→ WHAT TO DO
Skip the pictures. Retype exactly, and only, the lines between the line holding "Task: Select the" and the last line below, inclusive.

(SUPPLIED INFORMATION Opens)

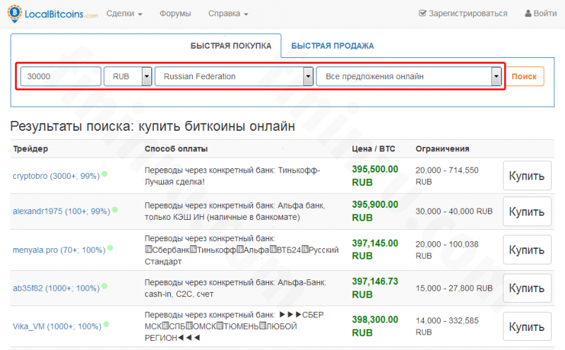
Task: Open the Все предложения онлайн dropdown
Action: 496,76
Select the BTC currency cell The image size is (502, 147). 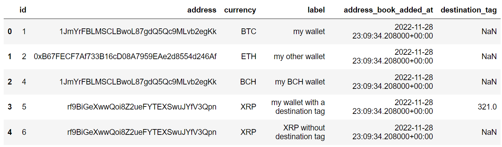(248, 31)
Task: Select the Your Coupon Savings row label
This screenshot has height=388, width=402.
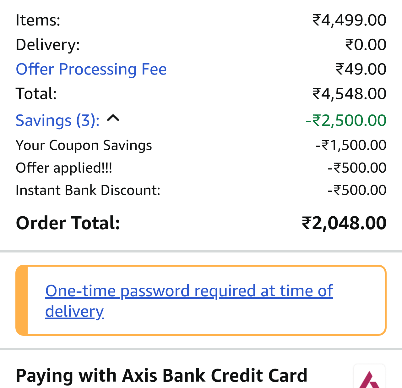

(SUPPLIED INFORMATION Closes)

→ RESPONSE TO THIS EXERCISE
Task: Select the Your Coupon Savings row label
This screenshot has height=388, width=402.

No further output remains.